Your objective:
Copy out the following lines word for word, all of them, with nothing changed.

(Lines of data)

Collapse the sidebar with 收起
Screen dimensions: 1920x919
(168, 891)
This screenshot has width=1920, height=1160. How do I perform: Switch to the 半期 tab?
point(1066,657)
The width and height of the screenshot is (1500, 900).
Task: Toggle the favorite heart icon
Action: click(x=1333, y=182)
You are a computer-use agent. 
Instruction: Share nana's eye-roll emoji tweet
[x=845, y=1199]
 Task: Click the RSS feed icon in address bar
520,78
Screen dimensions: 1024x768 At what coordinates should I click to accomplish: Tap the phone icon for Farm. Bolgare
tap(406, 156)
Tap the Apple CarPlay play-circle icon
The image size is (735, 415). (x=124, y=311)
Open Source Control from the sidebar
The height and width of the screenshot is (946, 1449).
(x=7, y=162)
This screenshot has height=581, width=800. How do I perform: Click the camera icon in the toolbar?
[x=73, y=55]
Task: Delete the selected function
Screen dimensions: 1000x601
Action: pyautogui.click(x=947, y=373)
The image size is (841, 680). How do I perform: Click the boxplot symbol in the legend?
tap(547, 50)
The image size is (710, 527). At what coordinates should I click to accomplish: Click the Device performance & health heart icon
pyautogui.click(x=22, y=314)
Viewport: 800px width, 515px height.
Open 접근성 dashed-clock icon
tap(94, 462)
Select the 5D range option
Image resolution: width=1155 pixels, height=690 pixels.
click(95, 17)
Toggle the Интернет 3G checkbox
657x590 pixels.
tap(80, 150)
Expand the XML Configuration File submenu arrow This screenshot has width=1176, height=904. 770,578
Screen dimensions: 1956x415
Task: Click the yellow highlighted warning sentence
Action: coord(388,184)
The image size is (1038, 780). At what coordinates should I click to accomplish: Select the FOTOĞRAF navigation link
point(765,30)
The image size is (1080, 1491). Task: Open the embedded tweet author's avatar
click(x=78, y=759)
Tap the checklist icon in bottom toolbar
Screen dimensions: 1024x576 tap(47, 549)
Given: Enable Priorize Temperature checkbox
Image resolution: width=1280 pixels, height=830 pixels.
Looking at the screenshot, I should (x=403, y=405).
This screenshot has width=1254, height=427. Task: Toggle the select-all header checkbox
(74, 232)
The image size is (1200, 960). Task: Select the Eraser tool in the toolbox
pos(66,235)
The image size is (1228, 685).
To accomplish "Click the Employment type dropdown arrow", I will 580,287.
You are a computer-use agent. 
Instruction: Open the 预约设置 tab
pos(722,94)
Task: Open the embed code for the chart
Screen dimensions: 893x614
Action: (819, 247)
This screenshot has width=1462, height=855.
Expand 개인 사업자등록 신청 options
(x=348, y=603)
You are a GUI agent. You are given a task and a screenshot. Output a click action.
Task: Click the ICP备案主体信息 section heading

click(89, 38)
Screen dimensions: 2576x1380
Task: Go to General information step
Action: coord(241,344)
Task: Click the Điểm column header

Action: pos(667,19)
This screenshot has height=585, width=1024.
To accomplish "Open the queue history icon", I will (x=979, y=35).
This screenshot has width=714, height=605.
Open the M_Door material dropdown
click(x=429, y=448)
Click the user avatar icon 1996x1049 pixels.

Output of the task:
Collapse the sidebar with 收起
Screen dimensions: 1920x919
(168, 891)
This screenshot has width=1920, height=1160. How do I perform: Switch to the 半期 tab?
point(1066,657)
The width and height of the screenshot is (1500, 900).
Task: Toggle the favorite heart icon
Action: click(x=1333, y=182)
You are a computer-use agent. 
Instruction: Share nana's eye-roll emoji tweet
[x=845, y=1199]
 Task: Click the RSS feed icon in address bar
520,78
Screen dimensions: 1024x768 At what coordinates should I click to accomplish: Tap the phone icon for Farm. Bolgare
tap(406, 156)
Tap the Apple CarPlay play-circle icon
The image size is (735, 415). (x=124, y=311)
Open Source Control from the sidebar
The height and width of the screenshot is (946, 1449).
(x=7, y=162)
This screenshot has height=581, width=800. How do I perform: Click the camera icon in the toolbar?
[x=73, y=55]
Task: Delete the selected function
Screen dimensions: 1000x601
Action: pyautogui.click(x=947, y=373)
The image size is (841, 680). How do I perform: Click the boxplot symbol in the legend?
tap(547, 50)
The image size is (710, 527). At what coordinates should I click to accomplish: Click the Device performance & health heart icon
pyautogui.click(x=22, y=314)
Viewport: 800px width, 515px height.
Open 접근성 dashed-clock icon
tap(94, 462)
Select the 5D range option
Image resolution: width=1155 pixels, height=690 pixels.
click(95, 17)
Toggle the Интернет 3G checkbox
657x590 pixels.
tap(80, 150)
Expand the XML Configuration File submenu arrow This screenshot has width=1176, height=904. 770,578
Screen dimensions: 1956x415
Task: Click the yellow highlighted warning sentence
Action: coord(388,184)
The image size is (1038, 780). At what coordinates should I click to accomplish: Select the FOTOĞRAF navigation link
point(765,30)
The image size is (1080, 1491). Task: Open the embedded tweet author's avatar
click(x=78, y=759)
Tap the checklist icon in bottom toolbar
Screen dimensions: 1024x576 tap(47, 549)
Given: Enable Priorize Temperature checkbox
Image resolution: width=1280 pixels, height=830 pixels.
Looking at the screenshot, I should (x=403, y=405).
This screenshot has width=1254, height=427. Task: Toggle the select-all header checkbox
(74, 232)
The image size is (1200, 960). Task: Select the Eraser tool in the toolbox
pos(66,235)
The image size is (1228, 685).
To accomplish "Click the Employment type dropdown arrow", I will 580,287.
You are a computer-use agent. 
Instruction: Open the 预约设置 tab
pos(722,94)
Task: Open the embed code for the chart
Screen dimensions: 893x614
Action: (819, 247)
This screenshot has width=1462, height=855.
Expand 개인 사업자등록 신청 options
(x=348, y=603)
You are a GUI agent. You are given a task and a screenshot. Output a click action.
Task: Click the ICP备案主体信息 section heading

click(89, 38)
Screen dimensions: 2576x1380
Task: Go to General information step
Action: coord(241,344)
Task: Click the Điểm column header

Action: pos(667,19)
This screenshot has height=585, width=1024.
To accomplish "Open the queue history icon", I will (x=979, y=35).
This screenshot has width=714, height=605.
Open the M_Door material dropdown
click(x=429, y=448)
Click the user avatar icon 1996x1049 pixels.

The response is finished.